To make sure that all the docker containers are running correctly on the IPFIX-RITA system, run the following on that system:
sudo ipfix-rita ps
You should get a header line starting with "CONTAINER ID" and then at least three lines of running containers with a status on "Up (some amount of time)". The names of these containers should start with "ipfix_rita_logstash", "ipfix_rita_converter", and "ipfix_rita_mongodb". If you do not get these three lines, something may be wrong with the docker instances, please contact technical support.
To see if IPFIX-RITA is creating mongo databases, first find the container ID for the IPFIX-RITA-mongodb contianter. It's the 12 character hex string at the left of the ipfix_rita_mongodb... from the above docker command. Now run:
sudo docker exec -it **12_char_hex_id** mongo
You'll find yourself in a command prompt that accepts mongo commands. Type:
show dbs
Which will list the available databases. If you see:
IPFIX 0.000GB
admin 0.000GB
config 0.000GB
local 0.000GB
it might mean that you are logging to a different database, use the ConnectionString value under RITA-MongoDB in /etc/ipfix-rita/converter/converter.yaml . For example, if your file looks like this:
Output:
RITA-MongoDB:
MongoDB-Connection:
# See https://docs.mongodb.com/manual/reference/connection-string/
ConnectionString: mongodb://10.0.0.5:27017
# Accepted Values: null, "SCRAM-SHA-1", "MONGODB-CR"

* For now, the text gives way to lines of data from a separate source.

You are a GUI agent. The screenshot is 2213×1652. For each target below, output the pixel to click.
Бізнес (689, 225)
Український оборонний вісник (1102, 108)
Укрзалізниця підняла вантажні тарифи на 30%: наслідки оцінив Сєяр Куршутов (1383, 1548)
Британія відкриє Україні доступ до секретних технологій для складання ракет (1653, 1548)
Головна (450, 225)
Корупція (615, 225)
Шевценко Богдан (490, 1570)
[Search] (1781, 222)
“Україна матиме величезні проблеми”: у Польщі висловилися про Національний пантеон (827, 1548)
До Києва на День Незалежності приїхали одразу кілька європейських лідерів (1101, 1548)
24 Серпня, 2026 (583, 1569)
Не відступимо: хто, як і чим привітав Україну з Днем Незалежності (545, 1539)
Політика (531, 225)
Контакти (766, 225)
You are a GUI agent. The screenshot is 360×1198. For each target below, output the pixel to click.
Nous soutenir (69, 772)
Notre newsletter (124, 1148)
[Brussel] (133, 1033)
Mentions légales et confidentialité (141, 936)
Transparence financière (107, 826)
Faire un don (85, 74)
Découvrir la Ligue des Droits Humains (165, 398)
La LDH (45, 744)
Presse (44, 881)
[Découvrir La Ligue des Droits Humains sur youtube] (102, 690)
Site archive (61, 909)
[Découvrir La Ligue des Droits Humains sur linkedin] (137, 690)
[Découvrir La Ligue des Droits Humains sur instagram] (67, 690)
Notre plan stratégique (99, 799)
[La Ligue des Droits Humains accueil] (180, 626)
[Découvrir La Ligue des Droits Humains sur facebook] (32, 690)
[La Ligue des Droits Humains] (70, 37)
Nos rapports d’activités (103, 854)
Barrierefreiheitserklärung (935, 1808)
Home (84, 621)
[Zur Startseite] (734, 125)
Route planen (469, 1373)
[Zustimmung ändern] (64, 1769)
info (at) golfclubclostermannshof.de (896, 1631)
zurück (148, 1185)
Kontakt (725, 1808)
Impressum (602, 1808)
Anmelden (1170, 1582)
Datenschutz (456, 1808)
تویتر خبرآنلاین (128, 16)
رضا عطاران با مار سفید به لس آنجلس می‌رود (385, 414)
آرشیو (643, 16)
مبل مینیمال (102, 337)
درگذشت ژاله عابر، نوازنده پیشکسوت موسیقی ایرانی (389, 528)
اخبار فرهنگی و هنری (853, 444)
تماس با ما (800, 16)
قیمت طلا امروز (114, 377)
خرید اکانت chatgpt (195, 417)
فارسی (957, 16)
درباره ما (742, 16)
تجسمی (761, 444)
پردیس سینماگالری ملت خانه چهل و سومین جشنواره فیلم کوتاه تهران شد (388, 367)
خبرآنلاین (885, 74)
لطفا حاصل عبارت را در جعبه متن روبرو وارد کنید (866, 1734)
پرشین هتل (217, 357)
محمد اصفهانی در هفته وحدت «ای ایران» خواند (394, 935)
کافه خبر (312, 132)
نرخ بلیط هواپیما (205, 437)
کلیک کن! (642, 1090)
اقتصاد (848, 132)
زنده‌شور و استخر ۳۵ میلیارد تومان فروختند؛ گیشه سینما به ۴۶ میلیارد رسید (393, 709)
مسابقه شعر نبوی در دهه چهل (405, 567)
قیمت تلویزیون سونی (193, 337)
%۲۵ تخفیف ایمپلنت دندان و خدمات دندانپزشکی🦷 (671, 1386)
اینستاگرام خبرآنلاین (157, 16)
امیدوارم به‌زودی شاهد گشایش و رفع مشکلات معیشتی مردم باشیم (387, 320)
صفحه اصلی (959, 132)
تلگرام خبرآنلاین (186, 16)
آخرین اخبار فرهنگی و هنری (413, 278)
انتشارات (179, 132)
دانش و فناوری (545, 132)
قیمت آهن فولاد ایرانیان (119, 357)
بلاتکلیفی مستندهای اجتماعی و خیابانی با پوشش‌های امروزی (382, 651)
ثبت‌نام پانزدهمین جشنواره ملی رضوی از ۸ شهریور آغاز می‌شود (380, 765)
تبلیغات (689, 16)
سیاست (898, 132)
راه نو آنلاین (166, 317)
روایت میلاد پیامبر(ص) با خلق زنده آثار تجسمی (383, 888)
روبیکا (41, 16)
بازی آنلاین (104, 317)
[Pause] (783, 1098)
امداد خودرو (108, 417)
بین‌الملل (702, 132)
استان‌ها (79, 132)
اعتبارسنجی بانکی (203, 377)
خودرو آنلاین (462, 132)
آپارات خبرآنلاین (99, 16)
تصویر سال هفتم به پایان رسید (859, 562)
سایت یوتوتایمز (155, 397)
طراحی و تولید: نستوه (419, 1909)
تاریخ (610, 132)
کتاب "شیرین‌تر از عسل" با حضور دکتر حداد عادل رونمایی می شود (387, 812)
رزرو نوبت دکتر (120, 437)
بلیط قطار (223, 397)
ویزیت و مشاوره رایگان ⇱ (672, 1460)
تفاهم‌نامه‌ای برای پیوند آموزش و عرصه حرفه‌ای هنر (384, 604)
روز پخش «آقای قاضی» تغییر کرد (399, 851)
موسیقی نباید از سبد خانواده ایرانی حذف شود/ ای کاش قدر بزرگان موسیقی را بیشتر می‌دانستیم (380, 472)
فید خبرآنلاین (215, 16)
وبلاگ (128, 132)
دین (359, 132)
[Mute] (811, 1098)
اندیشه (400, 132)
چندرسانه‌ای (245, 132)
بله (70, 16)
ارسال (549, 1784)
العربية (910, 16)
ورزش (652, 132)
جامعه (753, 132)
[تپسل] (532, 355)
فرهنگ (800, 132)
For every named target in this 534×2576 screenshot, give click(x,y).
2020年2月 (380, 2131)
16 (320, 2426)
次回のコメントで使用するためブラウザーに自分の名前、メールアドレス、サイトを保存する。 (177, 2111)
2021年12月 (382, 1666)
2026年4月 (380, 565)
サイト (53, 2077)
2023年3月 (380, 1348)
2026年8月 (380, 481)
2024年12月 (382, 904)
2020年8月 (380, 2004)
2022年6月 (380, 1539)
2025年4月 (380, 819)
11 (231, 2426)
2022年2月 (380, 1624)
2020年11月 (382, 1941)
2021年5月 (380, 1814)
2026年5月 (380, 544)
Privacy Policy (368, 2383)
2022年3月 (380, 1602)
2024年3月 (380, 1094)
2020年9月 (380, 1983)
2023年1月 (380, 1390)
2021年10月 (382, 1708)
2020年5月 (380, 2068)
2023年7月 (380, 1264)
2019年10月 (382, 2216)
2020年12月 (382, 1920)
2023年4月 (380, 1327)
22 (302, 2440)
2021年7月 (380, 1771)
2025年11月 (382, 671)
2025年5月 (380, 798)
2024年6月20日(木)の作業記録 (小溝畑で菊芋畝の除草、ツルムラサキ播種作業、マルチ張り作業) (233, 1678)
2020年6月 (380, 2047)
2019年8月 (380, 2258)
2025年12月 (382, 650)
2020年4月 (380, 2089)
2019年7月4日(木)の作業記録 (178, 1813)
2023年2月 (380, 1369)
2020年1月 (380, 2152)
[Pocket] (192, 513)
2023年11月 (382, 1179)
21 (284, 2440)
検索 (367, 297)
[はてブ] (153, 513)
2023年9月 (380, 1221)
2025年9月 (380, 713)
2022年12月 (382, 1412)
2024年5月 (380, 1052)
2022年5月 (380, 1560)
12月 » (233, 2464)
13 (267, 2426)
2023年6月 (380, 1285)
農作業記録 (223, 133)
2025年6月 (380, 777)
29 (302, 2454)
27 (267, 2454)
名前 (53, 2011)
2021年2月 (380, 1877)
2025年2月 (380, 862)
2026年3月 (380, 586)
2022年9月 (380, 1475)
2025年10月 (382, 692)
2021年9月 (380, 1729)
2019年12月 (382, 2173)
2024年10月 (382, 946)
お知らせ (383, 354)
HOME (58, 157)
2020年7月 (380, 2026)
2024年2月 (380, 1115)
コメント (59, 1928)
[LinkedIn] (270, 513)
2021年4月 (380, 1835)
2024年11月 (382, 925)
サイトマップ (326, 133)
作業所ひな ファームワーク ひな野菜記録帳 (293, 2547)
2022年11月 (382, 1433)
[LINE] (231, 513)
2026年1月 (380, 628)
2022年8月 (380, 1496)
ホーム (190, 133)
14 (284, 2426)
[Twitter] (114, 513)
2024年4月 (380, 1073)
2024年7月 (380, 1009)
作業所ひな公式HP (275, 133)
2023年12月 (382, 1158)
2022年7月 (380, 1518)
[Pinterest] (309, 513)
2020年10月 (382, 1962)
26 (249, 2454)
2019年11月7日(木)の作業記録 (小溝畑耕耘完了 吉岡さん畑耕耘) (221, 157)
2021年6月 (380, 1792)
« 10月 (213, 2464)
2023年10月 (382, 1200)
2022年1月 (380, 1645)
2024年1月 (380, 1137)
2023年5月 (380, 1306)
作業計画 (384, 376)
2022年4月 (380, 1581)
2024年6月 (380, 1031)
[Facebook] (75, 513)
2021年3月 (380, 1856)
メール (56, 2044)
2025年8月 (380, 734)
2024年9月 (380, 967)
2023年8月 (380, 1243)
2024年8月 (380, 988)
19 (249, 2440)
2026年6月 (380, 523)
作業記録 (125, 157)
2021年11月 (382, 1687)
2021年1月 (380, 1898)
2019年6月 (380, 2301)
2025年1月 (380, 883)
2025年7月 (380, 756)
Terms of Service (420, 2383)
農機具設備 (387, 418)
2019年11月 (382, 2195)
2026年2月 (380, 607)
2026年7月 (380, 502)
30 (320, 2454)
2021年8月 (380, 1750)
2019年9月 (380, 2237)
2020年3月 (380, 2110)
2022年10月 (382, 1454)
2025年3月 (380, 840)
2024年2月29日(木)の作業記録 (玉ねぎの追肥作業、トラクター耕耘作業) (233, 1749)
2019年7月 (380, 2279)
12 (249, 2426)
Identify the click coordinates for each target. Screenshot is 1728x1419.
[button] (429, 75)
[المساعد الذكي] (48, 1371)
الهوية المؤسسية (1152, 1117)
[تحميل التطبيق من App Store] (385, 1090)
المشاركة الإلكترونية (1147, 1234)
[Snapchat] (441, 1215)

AuthenticationMechanism: null
TLS:
Enable: false
VerifyCertificate: false
CAFile: null
...
try connecting to mongo using
mongo [ipaddress]:[port]
mongo 10.0.0.5:27017
and running the command again. If you still see:
admin 0.000GB
config 0.000GB
local 0.000GB
That means you're not yet saving data; skip to the next section to see why. If your output also includes "Metadatabase" and "IPFIX-YYMMDD" databases, that's a good sign. To get out of this terminal type "exit".
To see if there are any errors reported by IPFIX-RITA, run
sudo ipfix-rita logs | grep -i 'erro'
If there are too many errors, simply run
sudo ipfix-rita logs --tail 20 -f | grep -i 'erro' [> error_report.txt]
Any errors that show up here (or the error_report.txt file) should be sent to technical support at support@activecountermeasures.com. Please include a brief description of the router or firewall that's sending the IPFix records, as well as what type of records these are (Netflow v5, Netflow v9, or IPFix).
The following bugs have been documented by Active Countermeasures and solutions are in development
If IPFix-RITA is configured to write to a MongoDB database running on the Docker host (as in the default configuration), IPFix-RITA may encounter an error after a system reboot. The following error may arise:
converter_1_eeb48d380f26 | ERRO[0038] could not connect to RITA MongoDB: could not connect to MongoDB (no TLS): could not connect to MongoDB: no reachable servers stacktrace="[rita_dates.go:60 convert.go:194 convert.go:40 app.go:490 command.go:210 app.go:255 boot.go:18 proc.go:198 asm_amd64.s:2361]"
This is due to an error in which the MongoDB server starts before the Docker engine. Until a fix is implemented, Active Countermeasures recommends running the following command to resolve the issue
sudo systemctl restart mongod.service
It has been discovered that some flow logs will report flow start and end times in UTC+00:00. This means if you don't live in the UTC+00:00 timezone you may see logs in MongoDB from a future date or not rotating when you expect them to. Until a fix is implemented, Active Countermeasures asks you to be aware of the issue.